Balancing our haskell tree
9 December 2007Some days ago I presented to you a simple binary tree implementation in Haskell. It seems that I didn’t have enough, and if you have been checking the bzr branch, you have probably noticed that by now (rev10), the tree is actually an AVL Tree. A wise self-balancing tree, that keeps the lookup, insertion and deletion operations in logarithmic time. As inorder traversal is linear, sorting is on a nice O(n log(n)) quota. The implementation also keeps the maximum depth of the tree to sqrt(2)log(n).
This is made in 97 lines with proper comments and whitespace. Compare this to the OpenSolaris AVL Tree implementation that is 10 times larger. I’m not claiming my implementation is better or more efficient… but if you want my opinion, having a AVL Tree in C or Java is something that can be hardly done in a hundred of lines.
So, how you do balancing?
If we know that an empty tree is balanced, the way to keep the tree balanced is to check if rebalancing is needed every time we delete or insert a new node. As easy as that. First things first:
How you know that you unbalanced a tree?
You go through the tree following a certain path. Just after the insertion the call stack keeps the nodes of every node that could have been unbalanced in the process: the ones that can reach the inserted node. There’s no way you can unbalance the left branch of a tree if you inserted (or deleted) in the right branch. So we keep checking as we go back in the recursion. The function that checks that a node is balanced is a one-liner as follows (supose that depth does what is supposed to do :)
balFactor :: BT -> BT -> Int balFactor t u = (depth t) - (depth u)
Ok, this node is wrong, how do you solve it?
There are only 4 different cases, that I just copied from the Wikipedia:
Click for a bigger image. Notice that the original tree has a balFactor of +/- 2; while the resulting tree, 0. Notice also that the 2 last cases are combinations of the 2 first.
Do you know how many lines of Haskell is that? Just 4…
balanceLL (N v (N vl tl ul) u) = (N vl tl (N v ul u)) balanceLR (N v (N vl tl (N vlr tlr ulr)) u) = (N vlr (N vl tl tlr) (N v ulr u)) balanceRL (N v t (N vr (N vrl trl url) ur)) = (N vrl (N v t trl) (N vr url ur)) balanceRR (N v t (N vr tr ur)) = (N vr (N v t tr) ur)
We are just restructuring the tree, but still is confusing. In Haskell you spend 1 hour to get those 4 lines and it’s worth it. I couldn’t manage to get those lines, until I draw myself the tree.
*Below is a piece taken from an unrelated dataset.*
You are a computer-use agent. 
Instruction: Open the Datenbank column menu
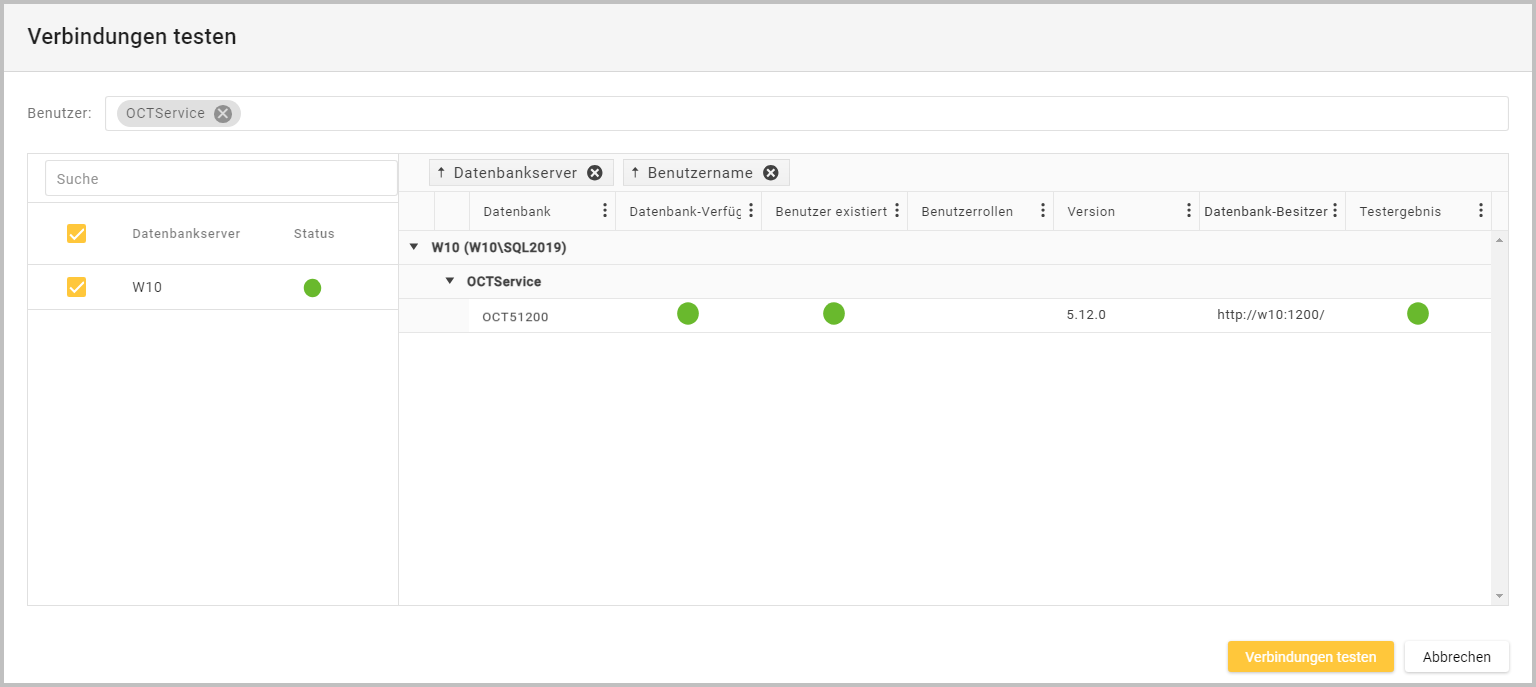pos(605,211)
Notice how the equation corresponds to the drawing…
balanceLR (N v (N vl tl (N vlr tlr ulr)) u) = (N vlr (N vl tl tlr) (N v ulr u))
And what you do with that?
Knowing when to apply which balancing is as difficult as to know how to do the balancing. In case of insertion, this is how I do it:
insert :: BT -> Int -> BT
insert L i = (N i L L)
insert (N v t u) i
| i == v = (N v t u)
| i < v && (balFactor ti u) == 2 && i < value t = balanceLL (N v ti u)
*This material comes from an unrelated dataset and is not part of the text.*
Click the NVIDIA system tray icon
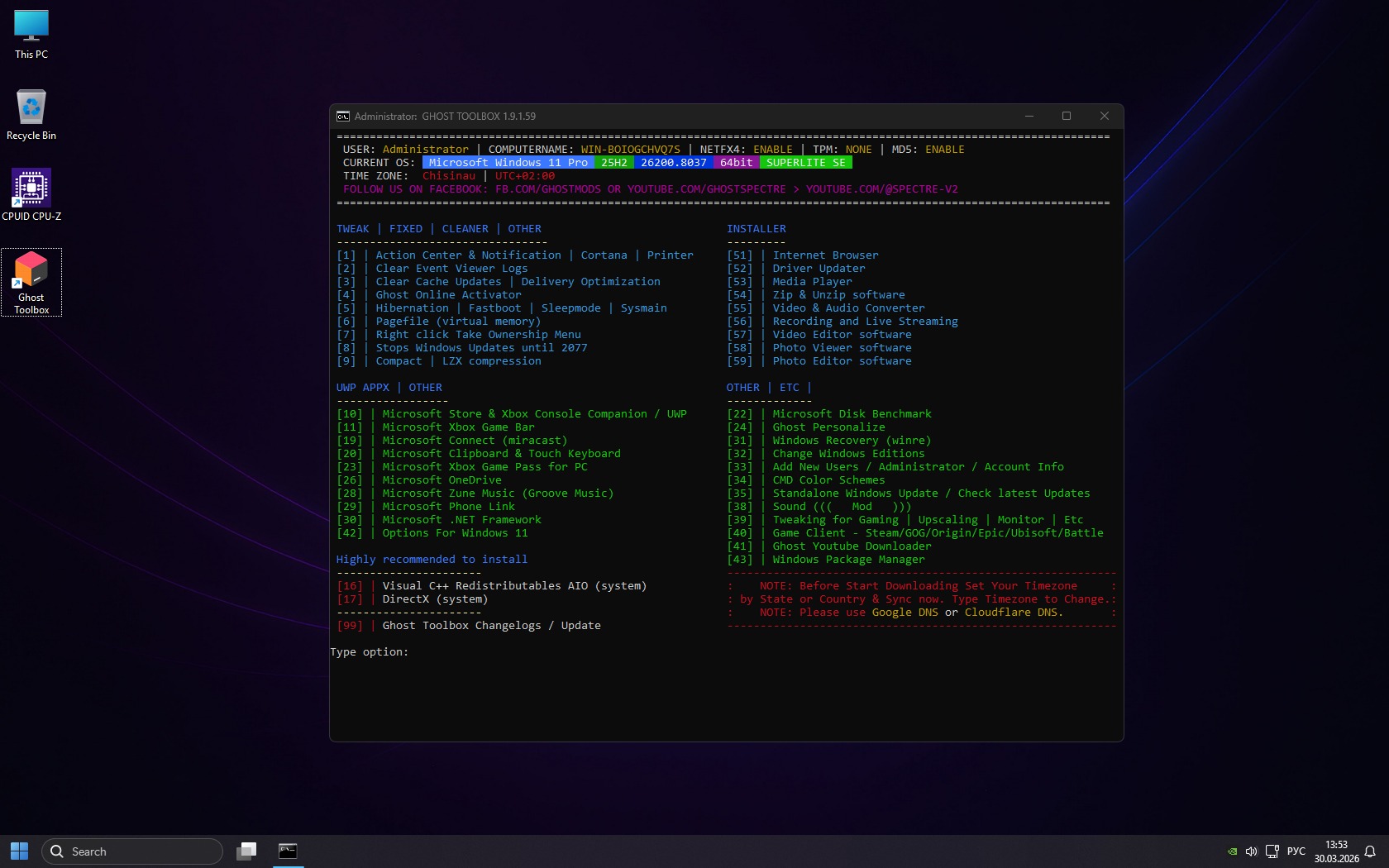The height and width of the screenshot is (868, 1389). click(x=1231, y=851)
| i < v && (balFactor ti u) == 2 && i > value t = balanceLR (N v ti u)
| i > v && (balFactor t ui) == -2 && i < value u = balanceRL (N v t ui)
| i > v && (balFactor t ui) == -2 && i > value u = balanceRR (N v t ui)
| i < v = (N v ti u)
| i > v = (N v t ui)
where ti = insert t i
ui = insert u i
Of course the only lines we are interested in are the ones which apply the balance* functions (yep, 4 lines again). Notice that checking for balFactor being equal to 2, already means that i < v (otherwise, we couldn't have get this unbalancing), but is nice to have them there to document the function a bit. The 3rd condition is just checking in which direction the new value has been inserted (the value function just returns the value of the given node, as its name says) to know which of the balance functions we have to apply.
Deletion is a bit different, but also needs to check for 4 different cases. With some time, a pen and a piece of paper you get those 4 lines. If you ask me, the best achievement of Haskell is that you spend more time thinking than coding: not that you cannot do that with other language, but in Haskell you are forced to it, and that's the only way to bug-free code.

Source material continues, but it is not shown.